#### Record excerpts

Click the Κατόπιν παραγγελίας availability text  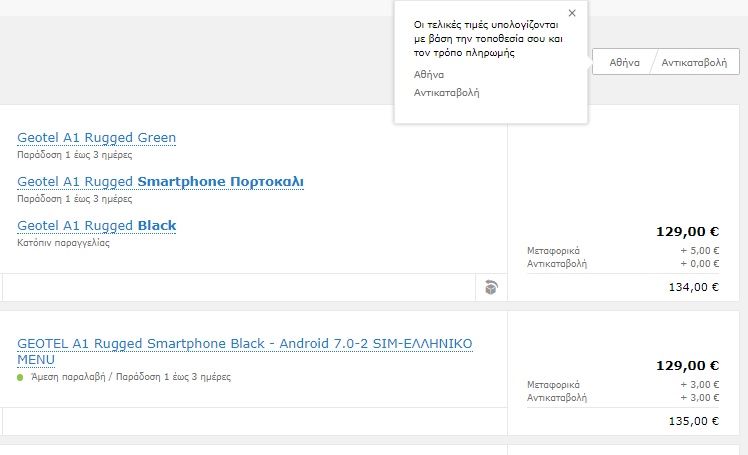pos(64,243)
...
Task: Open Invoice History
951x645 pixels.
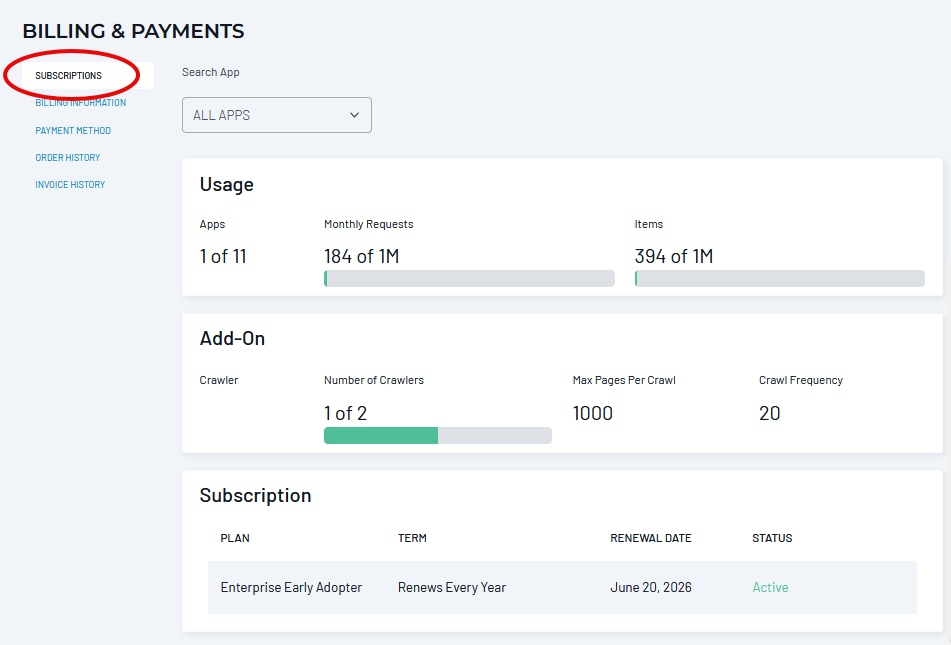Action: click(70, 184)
---
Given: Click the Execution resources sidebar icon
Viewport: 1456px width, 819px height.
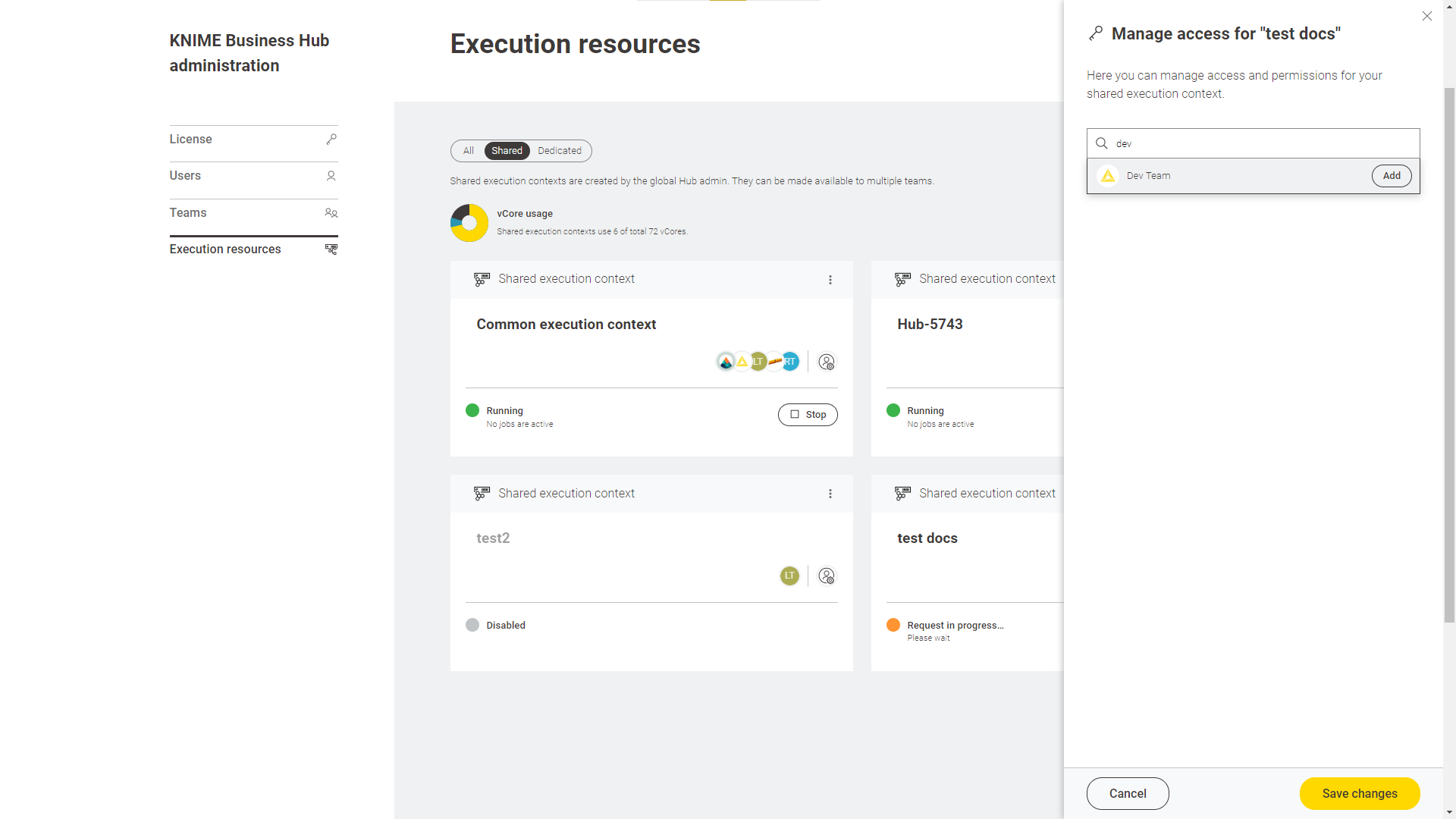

#### Task requirements
Once you find the line with "Given: Click the" in the entries above, output it and each line after it up to and including the line with "Viewport: 1456px width, 819px height.", and nothing else.

#### Output of the task
Given: Click the Execution resources sidebar icon
Viewport: 1456px width, 819px height.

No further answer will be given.